Excluded from the government in favor of the nobility by the tsar, the majority of peasants still supported the Social Revolutionary Party and its demand to seize the gentry’s land. In time, the new class of wealthier peasants may have been able to organize and bring about the moderate political reform he wanted, but time was not on their side. The entry of Russia into the First World War began a process in which the largely unreformed tsarist regime disintegrated. As in 1905, the unreformed and threadbare local administration was unable to prevent law and order from breaking down, leading to riots, pogroms, and the violent seizure of the gentry’s property and land. Yet this time there was no one in the tsar’s government who could control the situation.

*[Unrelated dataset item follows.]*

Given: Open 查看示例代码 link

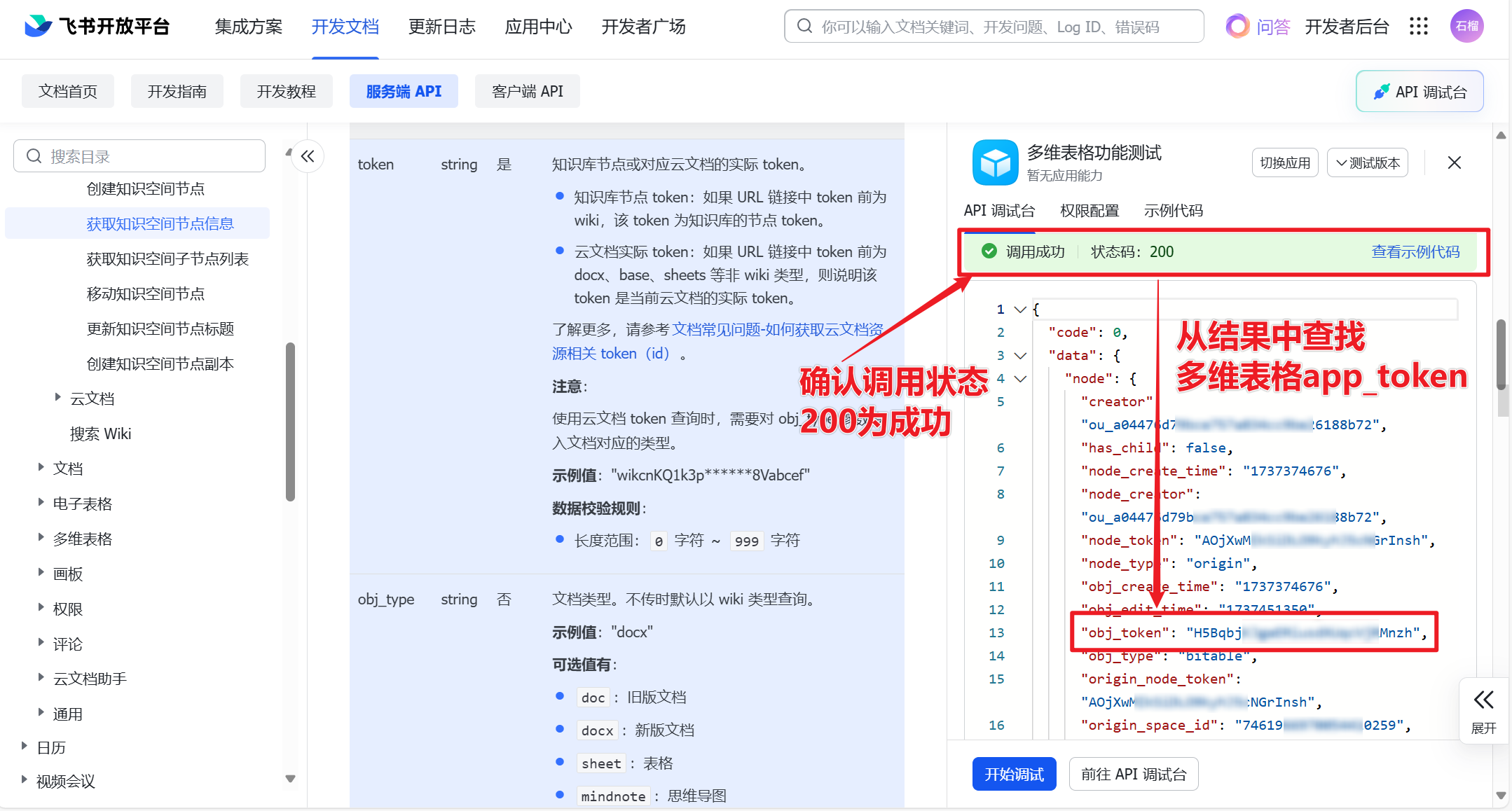Looking at the screenshot, I should click(1415, 252).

Despite all this, his agricultural reforms would persist. After the 1917 Revolution, the Bolshevik government initially attempted to spread its revolution to the countryside, by beginning to collectivize farming, requisitioning large amounts of food, and replacing local government institutions with peasant soviets loyal to its dictatorship. The ensuing chaos led to a collapse in agricultural production that brought severe famine and rural unrest in 1921, forcing the Bolsheviks to end requisition and any attempts at collectivization. It reluctantly legalized private trade in agriculture and accepted the ability of villages to consolidate their land in its 1922 Land Code, allowing a brief agricultural recovery. It took Stalin’s brutal and catastrophic drive to re-collectivize farms in 1928 – effectively returning all Russian farms to a system of communal tenure and heavily curtailing the free market in agriculture – to end the experiment.

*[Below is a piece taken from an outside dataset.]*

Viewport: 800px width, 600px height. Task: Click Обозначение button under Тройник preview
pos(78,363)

Despite the chaos of Russia’s post-1905 politics, and his failure to see all his reforms through, Stolypin still achieved one of the most significant reforms in economic history. He fundamentally altered and improved the efficiency of, by far, Russia’s largest economic sector without the state capacity that would usually be believed necessary. And he did it by crafting a deal that was not just accepted, but driven, by those most affected by it.
Conclusion
The overall passage of Russian history shows that although the politics of reforming suboptimal institutions from the top down is difficult, it is not impossible. Yet the optimal reforms to champion are not necessarily the obvious ones. Traditional examples of national progress – such as the extension of rights to vote – often run into difficulty when they face the opposition of existing interests. Without large-scale domestic political support and the resulting political capital, these reforms are difficult, if not impossible.

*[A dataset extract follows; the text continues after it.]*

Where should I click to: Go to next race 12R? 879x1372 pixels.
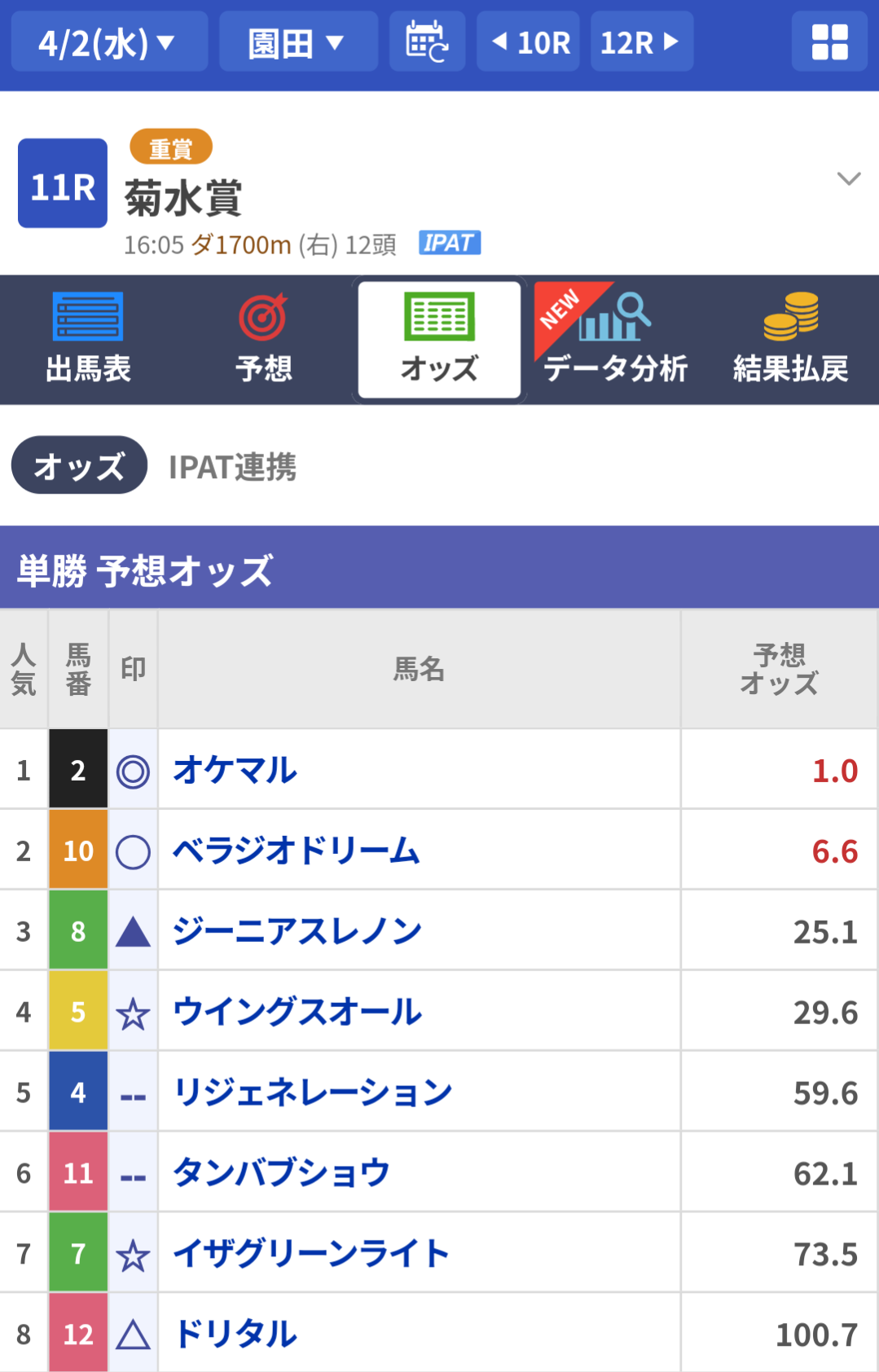642,42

Yet there is a paradox. Where institutions are suboptimal and rights and property are inefficiently and unfairly distributed, there is theoretically a better arrangement. The challenge is to find a mechanism that gives rights to citizens in a way that means an overwhelming majority are better off – including, in many cases, existing interests. This expansion of access to civic institutions can then begin the virtuous cycle of sustained reform, where those who have been given a stake in society are now enabled and incentivized to lobby for further reform.
Ultimately, we do not know if the Stolypin reforms could have heralded the beginning of this route for Russia. Six years after Stolypin’s assassination, with Russia on the verge of collapse in the First World War, the development of Russia’s institutions was interrupted by the beginnings of a brutal experiment in state capacity that took a very different path.